Dataset entries

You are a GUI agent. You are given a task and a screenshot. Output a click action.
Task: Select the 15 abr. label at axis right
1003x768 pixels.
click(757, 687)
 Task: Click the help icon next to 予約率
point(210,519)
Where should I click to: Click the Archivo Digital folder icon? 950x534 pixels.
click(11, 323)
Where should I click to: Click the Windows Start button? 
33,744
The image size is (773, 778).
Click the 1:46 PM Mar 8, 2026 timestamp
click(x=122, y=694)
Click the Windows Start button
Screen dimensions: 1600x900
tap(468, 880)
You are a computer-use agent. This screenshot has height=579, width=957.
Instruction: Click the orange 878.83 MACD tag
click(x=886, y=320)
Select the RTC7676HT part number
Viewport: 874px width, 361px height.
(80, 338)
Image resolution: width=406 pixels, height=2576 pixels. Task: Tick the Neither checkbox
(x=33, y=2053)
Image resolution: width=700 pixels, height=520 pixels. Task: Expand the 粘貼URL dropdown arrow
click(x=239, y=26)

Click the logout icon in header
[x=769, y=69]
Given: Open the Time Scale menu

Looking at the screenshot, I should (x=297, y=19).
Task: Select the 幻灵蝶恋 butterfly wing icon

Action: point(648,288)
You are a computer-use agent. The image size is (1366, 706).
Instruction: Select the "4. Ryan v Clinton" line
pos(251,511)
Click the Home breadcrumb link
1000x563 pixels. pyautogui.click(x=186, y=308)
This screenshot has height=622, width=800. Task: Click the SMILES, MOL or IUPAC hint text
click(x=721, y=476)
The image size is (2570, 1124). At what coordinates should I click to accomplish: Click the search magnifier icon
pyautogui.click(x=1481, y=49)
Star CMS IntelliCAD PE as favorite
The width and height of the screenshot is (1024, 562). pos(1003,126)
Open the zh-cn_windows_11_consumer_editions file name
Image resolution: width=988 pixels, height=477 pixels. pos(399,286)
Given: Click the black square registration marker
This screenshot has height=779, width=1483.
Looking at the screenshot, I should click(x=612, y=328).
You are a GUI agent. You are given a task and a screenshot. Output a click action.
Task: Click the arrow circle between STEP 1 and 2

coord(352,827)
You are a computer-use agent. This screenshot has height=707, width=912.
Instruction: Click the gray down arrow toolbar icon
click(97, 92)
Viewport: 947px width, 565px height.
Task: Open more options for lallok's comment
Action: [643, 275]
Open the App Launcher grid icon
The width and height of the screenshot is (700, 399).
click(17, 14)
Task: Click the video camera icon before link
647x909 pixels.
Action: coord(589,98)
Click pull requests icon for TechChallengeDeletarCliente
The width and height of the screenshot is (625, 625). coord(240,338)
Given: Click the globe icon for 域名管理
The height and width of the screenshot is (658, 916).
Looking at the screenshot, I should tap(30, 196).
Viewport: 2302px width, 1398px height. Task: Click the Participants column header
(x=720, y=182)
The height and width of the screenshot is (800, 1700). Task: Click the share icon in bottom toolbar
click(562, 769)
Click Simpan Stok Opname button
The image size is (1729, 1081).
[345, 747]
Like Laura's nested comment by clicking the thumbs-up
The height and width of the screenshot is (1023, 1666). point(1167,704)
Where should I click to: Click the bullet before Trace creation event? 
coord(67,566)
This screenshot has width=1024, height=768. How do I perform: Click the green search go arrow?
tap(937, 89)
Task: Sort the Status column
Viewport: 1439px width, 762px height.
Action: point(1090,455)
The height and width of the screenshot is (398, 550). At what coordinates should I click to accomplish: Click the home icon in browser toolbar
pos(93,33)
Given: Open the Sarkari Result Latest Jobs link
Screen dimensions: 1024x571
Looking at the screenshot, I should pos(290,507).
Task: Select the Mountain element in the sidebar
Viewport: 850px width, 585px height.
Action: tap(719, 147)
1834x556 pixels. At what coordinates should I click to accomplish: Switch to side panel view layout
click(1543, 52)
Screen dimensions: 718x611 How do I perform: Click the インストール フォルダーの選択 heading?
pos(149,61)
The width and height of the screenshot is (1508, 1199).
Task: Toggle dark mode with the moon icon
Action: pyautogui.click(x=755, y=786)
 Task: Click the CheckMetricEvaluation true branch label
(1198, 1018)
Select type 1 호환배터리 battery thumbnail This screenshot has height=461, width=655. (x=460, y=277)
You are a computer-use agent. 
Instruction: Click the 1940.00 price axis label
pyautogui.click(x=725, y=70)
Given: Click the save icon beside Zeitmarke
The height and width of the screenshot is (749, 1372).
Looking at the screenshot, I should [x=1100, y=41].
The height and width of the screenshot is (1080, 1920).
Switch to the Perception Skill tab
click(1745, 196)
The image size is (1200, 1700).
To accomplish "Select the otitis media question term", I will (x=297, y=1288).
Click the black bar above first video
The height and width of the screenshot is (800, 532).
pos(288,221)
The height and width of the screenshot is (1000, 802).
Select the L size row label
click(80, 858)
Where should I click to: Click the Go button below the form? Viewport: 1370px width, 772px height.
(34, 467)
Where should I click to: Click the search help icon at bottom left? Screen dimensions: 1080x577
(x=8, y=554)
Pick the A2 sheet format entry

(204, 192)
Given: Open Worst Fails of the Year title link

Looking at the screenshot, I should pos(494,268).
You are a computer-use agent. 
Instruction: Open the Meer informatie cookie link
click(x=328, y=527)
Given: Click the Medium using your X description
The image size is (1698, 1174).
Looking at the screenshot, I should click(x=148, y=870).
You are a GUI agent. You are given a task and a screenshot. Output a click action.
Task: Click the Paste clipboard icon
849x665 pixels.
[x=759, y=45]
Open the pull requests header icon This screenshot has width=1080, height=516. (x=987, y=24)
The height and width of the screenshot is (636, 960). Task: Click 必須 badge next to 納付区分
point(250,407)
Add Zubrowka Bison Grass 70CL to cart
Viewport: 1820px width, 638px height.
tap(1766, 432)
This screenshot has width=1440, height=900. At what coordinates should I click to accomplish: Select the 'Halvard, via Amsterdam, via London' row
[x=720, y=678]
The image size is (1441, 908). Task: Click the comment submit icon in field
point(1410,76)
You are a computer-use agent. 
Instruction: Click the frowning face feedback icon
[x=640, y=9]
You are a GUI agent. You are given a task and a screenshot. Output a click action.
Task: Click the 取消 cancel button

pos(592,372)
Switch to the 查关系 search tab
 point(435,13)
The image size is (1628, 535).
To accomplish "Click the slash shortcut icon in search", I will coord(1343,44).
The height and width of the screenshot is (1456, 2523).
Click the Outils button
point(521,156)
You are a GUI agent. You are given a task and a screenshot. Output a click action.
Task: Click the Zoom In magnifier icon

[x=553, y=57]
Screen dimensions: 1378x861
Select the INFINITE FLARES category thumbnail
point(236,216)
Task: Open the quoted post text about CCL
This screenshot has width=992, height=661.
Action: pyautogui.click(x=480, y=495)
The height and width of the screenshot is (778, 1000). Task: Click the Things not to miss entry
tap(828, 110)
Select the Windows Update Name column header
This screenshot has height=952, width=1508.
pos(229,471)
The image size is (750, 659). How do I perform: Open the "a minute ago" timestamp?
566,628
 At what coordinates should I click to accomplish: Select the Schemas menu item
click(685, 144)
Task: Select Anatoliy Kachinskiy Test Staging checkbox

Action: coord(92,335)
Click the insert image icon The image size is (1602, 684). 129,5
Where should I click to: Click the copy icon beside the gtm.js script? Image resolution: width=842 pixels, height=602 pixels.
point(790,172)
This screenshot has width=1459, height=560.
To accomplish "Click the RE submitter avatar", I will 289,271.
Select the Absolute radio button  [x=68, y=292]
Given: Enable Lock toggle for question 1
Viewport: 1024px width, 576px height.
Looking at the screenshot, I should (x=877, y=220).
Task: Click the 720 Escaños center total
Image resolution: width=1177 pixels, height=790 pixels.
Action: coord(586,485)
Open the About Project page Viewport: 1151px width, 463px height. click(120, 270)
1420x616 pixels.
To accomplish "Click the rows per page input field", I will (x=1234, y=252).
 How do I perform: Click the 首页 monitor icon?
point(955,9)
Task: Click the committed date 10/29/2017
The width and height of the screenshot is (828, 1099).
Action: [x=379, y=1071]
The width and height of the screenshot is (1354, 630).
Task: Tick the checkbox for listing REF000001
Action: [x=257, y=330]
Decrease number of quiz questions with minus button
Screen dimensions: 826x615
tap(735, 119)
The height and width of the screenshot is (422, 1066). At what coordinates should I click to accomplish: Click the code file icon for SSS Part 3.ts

* [WHAT IS BEING ASKED] Look for the string "video" in the data above and return every line that has it.

* [OUTPUT FOR THIS EXERCISE]
Task: Click the video camera icon before link
Click the black bar above first video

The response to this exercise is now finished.